» **The exercise**: Please give the lines of the rows below as a JSON list of strings, one string per line, leaving out blank lines, covering only the part that opens with the line containing "Go to Tables under Databases" and closes with the line containing "pyautogui.click(x=536, y=241)", both included.

Element lookup rows
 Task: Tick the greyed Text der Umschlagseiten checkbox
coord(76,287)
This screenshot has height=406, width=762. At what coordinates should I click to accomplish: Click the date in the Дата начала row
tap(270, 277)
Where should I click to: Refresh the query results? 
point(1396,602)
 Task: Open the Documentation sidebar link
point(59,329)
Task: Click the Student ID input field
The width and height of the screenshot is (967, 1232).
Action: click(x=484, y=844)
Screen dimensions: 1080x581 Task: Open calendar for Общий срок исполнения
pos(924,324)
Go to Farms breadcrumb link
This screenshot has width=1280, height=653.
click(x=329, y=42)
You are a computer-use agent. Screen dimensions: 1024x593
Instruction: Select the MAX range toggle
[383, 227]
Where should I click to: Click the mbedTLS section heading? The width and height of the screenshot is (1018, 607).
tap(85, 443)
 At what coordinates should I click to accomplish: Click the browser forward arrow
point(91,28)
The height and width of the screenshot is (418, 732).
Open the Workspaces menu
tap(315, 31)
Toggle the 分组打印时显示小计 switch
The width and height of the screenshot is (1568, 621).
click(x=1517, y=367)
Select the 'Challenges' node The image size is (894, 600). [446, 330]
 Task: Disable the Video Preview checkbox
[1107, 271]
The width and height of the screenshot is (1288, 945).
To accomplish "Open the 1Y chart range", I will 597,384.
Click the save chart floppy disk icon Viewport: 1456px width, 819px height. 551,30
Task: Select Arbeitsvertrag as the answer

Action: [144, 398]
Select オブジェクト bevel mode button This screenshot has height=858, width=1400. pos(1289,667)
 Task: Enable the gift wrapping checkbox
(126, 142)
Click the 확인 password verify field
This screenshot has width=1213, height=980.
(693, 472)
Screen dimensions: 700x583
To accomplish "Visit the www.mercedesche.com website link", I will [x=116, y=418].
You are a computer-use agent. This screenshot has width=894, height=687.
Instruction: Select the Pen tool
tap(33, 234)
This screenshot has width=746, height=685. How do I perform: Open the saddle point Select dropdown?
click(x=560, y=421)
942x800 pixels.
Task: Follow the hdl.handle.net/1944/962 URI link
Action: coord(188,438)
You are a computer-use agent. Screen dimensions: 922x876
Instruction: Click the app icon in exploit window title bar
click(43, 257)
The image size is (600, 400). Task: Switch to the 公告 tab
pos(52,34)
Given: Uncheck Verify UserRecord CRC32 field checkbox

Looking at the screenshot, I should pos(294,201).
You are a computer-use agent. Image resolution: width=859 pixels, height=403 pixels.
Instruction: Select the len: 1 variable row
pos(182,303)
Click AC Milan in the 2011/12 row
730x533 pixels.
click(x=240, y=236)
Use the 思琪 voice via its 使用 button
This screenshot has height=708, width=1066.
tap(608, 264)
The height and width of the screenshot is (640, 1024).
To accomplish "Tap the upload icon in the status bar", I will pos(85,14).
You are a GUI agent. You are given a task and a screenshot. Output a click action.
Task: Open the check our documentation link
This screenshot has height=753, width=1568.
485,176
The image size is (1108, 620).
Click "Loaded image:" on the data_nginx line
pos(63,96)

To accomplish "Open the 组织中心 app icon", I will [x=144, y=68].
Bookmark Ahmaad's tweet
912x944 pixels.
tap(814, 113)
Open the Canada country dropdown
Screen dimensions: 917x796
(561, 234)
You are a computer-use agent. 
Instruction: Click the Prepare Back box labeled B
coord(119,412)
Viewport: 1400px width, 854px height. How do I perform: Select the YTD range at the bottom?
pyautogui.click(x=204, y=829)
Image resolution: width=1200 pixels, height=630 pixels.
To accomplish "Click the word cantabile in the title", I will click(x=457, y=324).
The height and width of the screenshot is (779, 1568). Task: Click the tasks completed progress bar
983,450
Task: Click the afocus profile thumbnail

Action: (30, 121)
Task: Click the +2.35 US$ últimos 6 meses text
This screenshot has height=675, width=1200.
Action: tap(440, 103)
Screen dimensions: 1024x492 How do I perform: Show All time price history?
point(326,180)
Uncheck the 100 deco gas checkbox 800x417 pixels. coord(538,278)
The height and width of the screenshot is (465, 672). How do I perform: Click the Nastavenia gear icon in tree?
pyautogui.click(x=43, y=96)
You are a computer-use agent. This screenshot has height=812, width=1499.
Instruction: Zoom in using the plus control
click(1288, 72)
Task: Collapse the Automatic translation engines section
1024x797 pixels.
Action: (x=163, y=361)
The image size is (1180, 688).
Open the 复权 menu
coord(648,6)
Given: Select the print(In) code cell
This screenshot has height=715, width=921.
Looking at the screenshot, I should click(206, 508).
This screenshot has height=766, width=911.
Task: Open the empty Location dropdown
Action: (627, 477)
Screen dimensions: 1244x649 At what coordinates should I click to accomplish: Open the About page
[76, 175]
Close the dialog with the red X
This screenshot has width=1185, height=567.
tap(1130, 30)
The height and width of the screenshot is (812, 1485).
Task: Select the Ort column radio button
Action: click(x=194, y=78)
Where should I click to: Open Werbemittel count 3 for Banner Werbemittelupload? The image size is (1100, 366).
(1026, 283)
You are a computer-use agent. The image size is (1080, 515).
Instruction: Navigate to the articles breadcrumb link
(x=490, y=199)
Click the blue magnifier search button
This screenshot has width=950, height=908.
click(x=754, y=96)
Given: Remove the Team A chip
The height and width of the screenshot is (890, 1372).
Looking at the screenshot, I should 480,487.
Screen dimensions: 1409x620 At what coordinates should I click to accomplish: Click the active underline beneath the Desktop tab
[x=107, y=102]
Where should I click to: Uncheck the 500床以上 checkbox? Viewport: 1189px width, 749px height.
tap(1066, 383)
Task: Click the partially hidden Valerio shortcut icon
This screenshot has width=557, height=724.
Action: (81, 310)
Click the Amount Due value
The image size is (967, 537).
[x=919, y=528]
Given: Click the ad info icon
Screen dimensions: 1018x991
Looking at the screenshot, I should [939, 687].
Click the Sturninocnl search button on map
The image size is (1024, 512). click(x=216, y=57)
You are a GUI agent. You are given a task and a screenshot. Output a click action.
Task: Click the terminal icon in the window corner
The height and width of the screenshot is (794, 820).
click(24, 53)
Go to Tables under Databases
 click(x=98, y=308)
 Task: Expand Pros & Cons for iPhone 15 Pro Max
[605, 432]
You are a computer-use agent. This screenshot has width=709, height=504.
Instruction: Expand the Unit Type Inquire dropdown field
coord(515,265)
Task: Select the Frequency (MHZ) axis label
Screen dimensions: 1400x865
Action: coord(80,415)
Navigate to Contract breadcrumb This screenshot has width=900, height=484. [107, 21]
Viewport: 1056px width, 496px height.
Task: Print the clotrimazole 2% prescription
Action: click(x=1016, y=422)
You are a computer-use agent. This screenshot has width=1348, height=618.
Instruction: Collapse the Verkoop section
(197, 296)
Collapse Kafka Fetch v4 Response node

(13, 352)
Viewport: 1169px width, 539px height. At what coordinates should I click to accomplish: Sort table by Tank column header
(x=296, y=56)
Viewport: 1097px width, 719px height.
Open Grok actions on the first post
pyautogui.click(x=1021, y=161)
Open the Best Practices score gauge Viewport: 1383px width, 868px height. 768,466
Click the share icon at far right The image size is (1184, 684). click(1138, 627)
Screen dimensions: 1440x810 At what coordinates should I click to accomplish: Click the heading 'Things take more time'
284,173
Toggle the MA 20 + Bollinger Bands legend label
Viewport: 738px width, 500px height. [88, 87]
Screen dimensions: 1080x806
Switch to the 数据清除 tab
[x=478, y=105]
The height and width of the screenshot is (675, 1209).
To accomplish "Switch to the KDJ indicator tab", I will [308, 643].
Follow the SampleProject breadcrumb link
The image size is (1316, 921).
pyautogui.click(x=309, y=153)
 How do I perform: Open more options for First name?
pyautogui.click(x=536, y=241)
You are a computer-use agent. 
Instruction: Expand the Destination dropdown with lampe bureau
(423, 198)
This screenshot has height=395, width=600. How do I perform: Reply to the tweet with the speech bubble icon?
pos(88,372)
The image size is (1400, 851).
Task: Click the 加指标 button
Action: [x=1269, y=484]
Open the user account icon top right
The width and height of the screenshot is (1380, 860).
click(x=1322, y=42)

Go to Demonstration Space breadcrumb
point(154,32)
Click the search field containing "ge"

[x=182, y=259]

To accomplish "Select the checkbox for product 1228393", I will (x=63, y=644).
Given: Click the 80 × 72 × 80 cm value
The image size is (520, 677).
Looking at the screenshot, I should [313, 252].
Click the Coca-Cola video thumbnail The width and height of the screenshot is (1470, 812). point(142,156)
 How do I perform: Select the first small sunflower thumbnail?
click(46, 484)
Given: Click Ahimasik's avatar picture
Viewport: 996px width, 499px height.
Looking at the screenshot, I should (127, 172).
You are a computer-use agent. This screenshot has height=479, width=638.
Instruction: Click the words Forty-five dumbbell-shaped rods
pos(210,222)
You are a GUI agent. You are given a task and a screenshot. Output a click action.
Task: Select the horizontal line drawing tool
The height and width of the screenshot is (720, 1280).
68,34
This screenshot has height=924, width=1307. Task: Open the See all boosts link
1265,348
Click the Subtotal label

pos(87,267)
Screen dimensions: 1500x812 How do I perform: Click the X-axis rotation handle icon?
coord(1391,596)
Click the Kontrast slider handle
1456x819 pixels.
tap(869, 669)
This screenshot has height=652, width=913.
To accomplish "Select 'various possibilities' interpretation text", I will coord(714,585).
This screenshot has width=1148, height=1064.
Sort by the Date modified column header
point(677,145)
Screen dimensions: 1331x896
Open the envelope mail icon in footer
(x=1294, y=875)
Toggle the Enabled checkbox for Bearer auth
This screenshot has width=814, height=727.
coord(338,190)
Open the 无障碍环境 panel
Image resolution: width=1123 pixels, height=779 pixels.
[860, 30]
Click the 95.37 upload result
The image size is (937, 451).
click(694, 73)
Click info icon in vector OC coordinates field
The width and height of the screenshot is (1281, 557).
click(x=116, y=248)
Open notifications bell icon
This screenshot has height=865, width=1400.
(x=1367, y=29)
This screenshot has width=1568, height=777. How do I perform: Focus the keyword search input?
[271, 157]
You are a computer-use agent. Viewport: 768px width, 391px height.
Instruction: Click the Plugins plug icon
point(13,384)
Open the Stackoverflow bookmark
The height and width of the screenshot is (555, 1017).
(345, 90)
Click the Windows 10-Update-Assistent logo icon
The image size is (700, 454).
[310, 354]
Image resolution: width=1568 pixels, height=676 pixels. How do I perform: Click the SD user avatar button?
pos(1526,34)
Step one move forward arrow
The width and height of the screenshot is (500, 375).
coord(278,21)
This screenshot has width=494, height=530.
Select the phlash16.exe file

» **Answer in full**:
[
  "Go to Tables under Databases",
  " click(x=98, y=308)",
  " Task: Expand Pros & Cons for iPhone 15 Pro Max",
  "[605, 432]",
  "You are a computer-use agent. This screenshot has width=709, height=504.",
  "Instruction: Expand the Unit Type Inquire dropdown field",
  "coord(515,265)",
  "Task: Select the Frequency (MHZ) axis label",
  "Screen dimensions: 1400x865",
  "Action: coord(80,415)",
  "Navigate to Contract breadcrumb This screenshot has width=900, height=484. [107, 21]",
  "Viewport: 1056px width, 496px height.",
  "Task: Print the clotrimazole 2% prescription",
  "Action: click(x=1016, y=422)",
  "You are a computer-use agent. This screenshot has width=1348, height=618.",
  "Instruction: Collapse the Verkoop section",
  "(197, 296)",
  "Collapse Kafka Fetch v4 Response node",
  "(13, 352)",
  "Viewport: 1169px width, 539px height. At what coordinates should I click to accomplish: Sort table by Tank column header",
  "(x=296, y=56)",
  "Viewport: 1097px width, 719px height.",
  "Open Grok actions on the first post",
  "pyautogui.click(x=1021, y=161)",
  "Open the Best Practices score gauge Viewport: 1383px width, 868px height. 768,466",
  "Click the share icon at far right The image size is (1184, 684). click(1138, 627)",
  "Screen dimensions: 1440x810 At what coordinates should I click to accomplish: Click the heading 'Things take more time'",
  "284,173",
  "Toggle the MA 20 + Bollinger Bands legend label",
  "Viewport: 738px width, 500px height. [88, 87]",
  "Screen dimensions: 1080x806",
  "Switch to the 数据清除 tab",
  "[x=478, y=105]",
  "The height and width of the screenshot is (675, 1209).",
  "To accomplish \"Switch to the KDJ indicator tab\", I will [308, 643].",
  "Follow the SampleProject breadcrumb link",
  "The image size is (1316, 921).",
  "pyautogui.click(x=309, y=153)",
  " How do I perform: Open more options for First name?",
  "pyautogui.click(x=536, y=241)"
]